In the essay dedicated to Władysław Strzemiński’s universal alphabet, Szydłowska and Misiak explain the process behind these abstract letters. The sentence about the contrast being the source of form, quoted above is in truth a part of “Komunikat a.r.” (“a.r. Statement”), a manifesto of Polish avant-garde group from 1932. As any modernist group of that time, also a.r. members believed that design and architecture are tools for social change. They were witnesses to the poverty and unfairness of the industrial era as much as brutal issues of nationalist background. Simultaneously, modernists believed in the power of technology and science. To accomplish new order, it was necessary to cut the past and tradition. “New” equalled “better” and was expressed by geometry. In typography it meant getting rid of all the serifs – the residue of the individual handwriting thus “the agents of the past” – as Szydłowska and Misiak put it. But the final shape of Władysław Strzemiński’s font was a result of a wider artistic attitude. He wrote: “Modern economy of letter forms should consist of standardised geometric elements such as lines and arcs”. The idea of standardisation was driven from other areas of design (for ex.: furniture, architecture) and guaranteed equality, so important for modernists.

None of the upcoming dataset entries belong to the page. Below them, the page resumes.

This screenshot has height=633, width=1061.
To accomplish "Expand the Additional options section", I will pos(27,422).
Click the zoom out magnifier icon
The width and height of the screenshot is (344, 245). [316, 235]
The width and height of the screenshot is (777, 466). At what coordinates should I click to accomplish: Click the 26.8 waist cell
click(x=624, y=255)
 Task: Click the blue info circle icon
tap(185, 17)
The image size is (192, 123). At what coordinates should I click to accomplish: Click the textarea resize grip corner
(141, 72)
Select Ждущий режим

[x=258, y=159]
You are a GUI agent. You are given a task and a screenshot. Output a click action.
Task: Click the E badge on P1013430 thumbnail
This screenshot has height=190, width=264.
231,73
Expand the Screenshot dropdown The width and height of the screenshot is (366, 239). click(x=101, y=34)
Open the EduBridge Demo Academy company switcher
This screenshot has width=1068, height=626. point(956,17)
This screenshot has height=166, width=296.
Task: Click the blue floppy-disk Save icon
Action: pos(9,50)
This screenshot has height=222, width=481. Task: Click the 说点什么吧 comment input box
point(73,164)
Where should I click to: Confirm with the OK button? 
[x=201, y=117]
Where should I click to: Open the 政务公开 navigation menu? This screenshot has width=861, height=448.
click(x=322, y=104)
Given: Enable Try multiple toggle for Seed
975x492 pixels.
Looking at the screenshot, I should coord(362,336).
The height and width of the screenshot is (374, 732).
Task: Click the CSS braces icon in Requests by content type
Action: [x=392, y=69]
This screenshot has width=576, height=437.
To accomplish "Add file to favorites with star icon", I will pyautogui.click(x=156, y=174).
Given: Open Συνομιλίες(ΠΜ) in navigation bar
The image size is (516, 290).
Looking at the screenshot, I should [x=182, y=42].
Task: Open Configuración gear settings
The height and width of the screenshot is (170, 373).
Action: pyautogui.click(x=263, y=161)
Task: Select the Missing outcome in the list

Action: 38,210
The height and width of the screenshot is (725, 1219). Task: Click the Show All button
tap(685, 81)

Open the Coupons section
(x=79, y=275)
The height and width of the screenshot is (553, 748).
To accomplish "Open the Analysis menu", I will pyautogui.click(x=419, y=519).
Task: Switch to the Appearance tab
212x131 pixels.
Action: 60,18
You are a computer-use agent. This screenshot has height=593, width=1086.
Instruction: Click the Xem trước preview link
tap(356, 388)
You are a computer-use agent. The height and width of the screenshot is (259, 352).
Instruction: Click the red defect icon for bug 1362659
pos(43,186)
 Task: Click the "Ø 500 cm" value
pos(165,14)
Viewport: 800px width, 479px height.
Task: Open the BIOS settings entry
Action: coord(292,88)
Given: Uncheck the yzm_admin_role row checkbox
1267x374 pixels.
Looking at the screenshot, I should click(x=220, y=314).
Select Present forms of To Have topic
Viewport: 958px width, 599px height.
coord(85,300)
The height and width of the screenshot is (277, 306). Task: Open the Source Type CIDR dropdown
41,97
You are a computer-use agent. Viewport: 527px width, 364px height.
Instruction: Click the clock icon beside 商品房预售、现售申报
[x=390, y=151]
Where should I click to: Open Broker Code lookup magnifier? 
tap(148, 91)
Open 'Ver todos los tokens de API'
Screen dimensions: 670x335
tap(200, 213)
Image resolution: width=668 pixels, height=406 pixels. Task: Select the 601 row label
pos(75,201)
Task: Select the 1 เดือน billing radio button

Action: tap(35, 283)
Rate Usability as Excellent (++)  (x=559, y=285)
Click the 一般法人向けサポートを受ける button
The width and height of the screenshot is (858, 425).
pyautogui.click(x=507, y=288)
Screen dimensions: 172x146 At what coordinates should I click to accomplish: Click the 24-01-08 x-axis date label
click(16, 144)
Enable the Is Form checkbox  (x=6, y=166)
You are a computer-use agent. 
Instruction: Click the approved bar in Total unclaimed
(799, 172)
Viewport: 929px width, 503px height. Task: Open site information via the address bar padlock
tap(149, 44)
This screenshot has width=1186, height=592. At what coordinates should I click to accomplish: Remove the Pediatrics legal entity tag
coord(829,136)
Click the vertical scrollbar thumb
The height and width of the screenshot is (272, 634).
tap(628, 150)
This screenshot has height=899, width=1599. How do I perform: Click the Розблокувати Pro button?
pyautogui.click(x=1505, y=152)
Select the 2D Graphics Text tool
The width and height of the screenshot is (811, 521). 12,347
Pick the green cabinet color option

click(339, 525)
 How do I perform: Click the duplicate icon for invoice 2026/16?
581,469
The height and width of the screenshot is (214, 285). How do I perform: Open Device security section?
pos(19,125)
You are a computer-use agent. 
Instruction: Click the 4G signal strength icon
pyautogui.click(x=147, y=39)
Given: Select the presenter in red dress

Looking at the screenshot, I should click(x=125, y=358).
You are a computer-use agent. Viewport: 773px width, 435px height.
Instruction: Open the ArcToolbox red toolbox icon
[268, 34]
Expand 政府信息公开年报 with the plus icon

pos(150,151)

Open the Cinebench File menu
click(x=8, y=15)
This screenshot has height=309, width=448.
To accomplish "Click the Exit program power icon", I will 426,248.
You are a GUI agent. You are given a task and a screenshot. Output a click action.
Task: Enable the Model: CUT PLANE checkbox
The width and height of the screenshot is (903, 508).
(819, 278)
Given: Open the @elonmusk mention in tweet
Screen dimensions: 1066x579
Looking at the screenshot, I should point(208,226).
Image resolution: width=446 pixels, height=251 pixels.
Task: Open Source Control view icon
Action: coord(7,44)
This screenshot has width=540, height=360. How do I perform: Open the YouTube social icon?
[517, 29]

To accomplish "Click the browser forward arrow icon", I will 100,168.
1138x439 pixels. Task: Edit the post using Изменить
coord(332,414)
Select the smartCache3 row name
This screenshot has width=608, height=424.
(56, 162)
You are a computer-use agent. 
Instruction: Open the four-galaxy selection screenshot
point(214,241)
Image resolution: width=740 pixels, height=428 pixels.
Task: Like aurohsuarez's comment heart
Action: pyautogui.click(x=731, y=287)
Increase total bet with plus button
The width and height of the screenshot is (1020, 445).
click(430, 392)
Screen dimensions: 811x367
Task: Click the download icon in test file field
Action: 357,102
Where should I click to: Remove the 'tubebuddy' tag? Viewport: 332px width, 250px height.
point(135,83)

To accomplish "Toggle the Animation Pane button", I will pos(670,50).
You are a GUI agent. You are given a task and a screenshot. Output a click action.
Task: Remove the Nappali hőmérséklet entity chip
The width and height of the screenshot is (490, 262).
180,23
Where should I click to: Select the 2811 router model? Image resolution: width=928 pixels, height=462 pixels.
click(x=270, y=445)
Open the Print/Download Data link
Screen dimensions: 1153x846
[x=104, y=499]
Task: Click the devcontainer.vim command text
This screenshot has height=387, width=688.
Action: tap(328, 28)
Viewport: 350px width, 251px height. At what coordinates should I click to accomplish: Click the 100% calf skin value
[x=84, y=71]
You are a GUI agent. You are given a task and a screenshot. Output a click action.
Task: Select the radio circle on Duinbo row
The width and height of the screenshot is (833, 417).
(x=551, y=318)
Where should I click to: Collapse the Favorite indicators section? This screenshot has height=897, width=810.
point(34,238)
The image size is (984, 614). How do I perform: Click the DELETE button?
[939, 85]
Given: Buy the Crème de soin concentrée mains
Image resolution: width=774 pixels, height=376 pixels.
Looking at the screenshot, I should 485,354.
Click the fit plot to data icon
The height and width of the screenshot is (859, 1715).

Strzemiński’s alphabet was the most radical among all font designs during that time. The main issue standing in the way of its popularity is its illegibility. Even with all the internal order, it remains illegible. To me, that is only one layer of the problem and does not explain what is going on here. It is illegible because it is “incomplete”. To say more: this font is like an embodiment of incompleteness. Perhaps (and I say it is knowing how risky it sounds), Strzemiński wasn’t the right man for the job of creating the new alphabet for the new men. Strzemiński’s alphabet is intelligent, fresh, unique but too inhuman for the real world.
Speaking of inhuman, I had the weirdest 1 November (All Saint’s Day) ever. This year I was sick and staying at home, free from work and any sentimental luggage. That was until I stumbled upon a video someone posted on Facebook presenting a ceremony of granting Saudi Arabia’s citizenship to a robot, mentioned at the beginning of this essay – Sophia. The sight of a hairless robot with a face of Audrey Hepburn speaking thoughtfully in front of a crowd was quite disturbing. I googled for some more information and learned that Sophia is a social robot with artificial intelligence software which can process visual, emotional and conversational data. In the end, she can use all of it to create relationships with people. Her vital facial expressions help a lot in accomplishing that goal. She is also in a constant process of learning and developing her own “character”. The only missing part is an emotional independence. Today she is the avant-garde of humanity. Perhaps she would have some thoughts on what alphabets we need today and for the future. I will be sure to ask her that over a cup of coffee if we ever have one.